MELBOURNE INTERNATIONAL FILM FESTIVAL: First-time feature director Jean-Baptiste Leonetti pilfers ideas from a dozen different (and better) films and repackages them as Carre Blanc, an impenetrable dystopic vision that excels at crisp imagery in the service of pretentious shallowness"¦ and little else.
The obligatory references to such near-future standard bearers as 1984, Brazil and THX-1138 are plentiful; other cinematic nods go out to A Clockwork Orange, Alphaville, The Matrix, the 2010 adaptation of Kazuo Ishiguro’s novel Never Let Me Go and Soylent Green; fellow MIFF entrant Metropia covers very similar ground with infinitely more resonance.
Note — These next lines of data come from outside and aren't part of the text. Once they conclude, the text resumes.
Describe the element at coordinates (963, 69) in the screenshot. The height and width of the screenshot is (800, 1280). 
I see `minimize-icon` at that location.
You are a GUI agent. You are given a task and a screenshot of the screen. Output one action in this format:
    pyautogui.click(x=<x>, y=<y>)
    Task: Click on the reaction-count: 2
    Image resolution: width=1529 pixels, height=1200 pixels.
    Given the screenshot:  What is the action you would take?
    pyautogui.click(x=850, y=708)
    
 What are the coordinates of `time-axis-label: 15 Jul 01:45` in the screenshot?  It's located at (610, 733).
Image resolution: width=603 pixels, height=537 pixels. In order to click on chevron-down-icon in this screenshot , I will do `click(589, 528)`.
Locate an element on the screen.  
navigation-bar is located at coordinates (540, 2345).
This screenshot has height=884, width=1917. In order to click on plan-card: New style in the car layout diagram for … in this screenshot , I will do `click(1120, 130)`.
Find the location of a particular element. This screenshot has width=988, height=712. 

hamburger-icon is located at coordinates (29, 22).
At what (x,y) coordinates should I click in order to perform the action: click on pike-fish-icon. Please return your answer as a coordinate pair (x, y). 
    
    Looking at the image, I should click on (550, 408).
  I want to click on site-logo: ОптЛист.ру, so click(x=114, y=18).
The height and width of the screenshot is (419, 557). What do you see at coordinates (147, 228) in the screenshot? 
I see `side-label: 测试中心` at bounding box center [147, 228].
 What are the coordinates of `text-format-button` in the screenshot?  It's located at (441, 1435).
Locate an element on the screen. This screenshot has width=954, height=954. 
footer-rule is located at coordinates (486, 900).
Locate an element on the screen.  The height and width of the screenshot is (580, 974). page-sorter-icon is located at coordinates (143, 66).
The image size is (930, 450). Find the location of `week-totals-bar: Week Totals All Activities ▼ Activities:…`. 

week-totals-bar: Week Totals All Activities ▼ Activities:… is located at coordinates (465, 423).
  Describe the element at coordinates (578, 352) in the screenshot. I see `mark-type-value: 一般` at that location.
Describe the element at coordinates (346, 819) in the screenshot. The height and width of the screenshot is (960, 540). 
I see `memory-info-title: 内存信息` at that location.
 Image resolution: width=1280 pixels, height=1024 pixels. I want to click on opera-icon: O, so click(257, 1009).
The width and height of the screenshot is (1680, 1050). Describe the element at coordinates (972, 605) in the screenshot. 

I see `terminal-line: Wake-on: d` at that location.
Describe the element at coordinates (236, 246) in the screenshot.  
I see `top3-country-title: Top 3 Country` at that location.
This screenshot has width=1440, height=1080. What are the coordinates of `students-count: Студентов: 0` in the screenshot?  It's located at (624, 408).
It might be fun to create a drinking game to accompany the film, in which cinephiles of a stout constitution take a shot every time Leonetti shows his genre smarts – though there is a very real risk of passing out after the first 10 minutes.
The director’s self-penned story is an anaemic one about two fateful lovers struggling against a totalitarian corporate regime. A dark-eyed, pretty girl saves a teenage boy from committing suicide and they become wards of the state; after a long process of indoctrination they emerge as instruments of enforcement. In adulthood, Phillipe (Sami Bouajila) is a soulless breaker-of-spirits, setting physically impossible and increasingly brutal tasks for his subordinates; Marie (Julie Gayet) wants children and abhors the dictatorial society to which Phillipe contributes.
These disparate needs drive them apart before they both rage against the machine. The achingly slow narrative was frustratingly confusing as it unfolded but, in hindsight, seems entirely bland (you can throw Logan’s Run and Woody Allen’s Sleeper into that mix of antecedents, too, come to think of it). There is an subplot-of-sorts that involves a car park attendant with shiny teeth, and a creepy kid with big ears, whose blank stares into the camera reek of pseudo-Kubrickisms, but its relevance is minimal and its impact nil; the introduction of some good-ol’ fashioned ultra-violence, in the form of a waiter being kicked to death for spilling some drinks, was a welcome respite from the lumberingly morose mood of the film but, again, rather pointless.
Easily the toughest to endure feature of MIFF 2012, this mercifully short yet interminable exercise in chilly atmospherics will ensure Leonetti works for years in the advertising industry; his penchant for sleek lines, obtuse angles and long silences will suit European car commercials and finance sector spruiking just perfectly. With about as much worthwhile plotting in Carre Blanc as there is in a short-form sales pitch, the transition back to his agency roots should be smooth.
At the late-night screening SBS attended, some patrons found relatable beats within Leonetti’s determinedly abstract cross-cutting between over-stylised scenarios; there was the usual smattering of polite applause when the lights went up, the kind that festival audiences seem compelled to give. But walkouts were plenty, too, and often far less polite in their thoughts on the film. One learned colleague pointed out that Carre Blanc is exactly the sort of 'arty festival film’ being mocked in MIFF’s own 'German auteurs’ ad campaign (experiencing its own backlash from some very unamused MIFF patrons).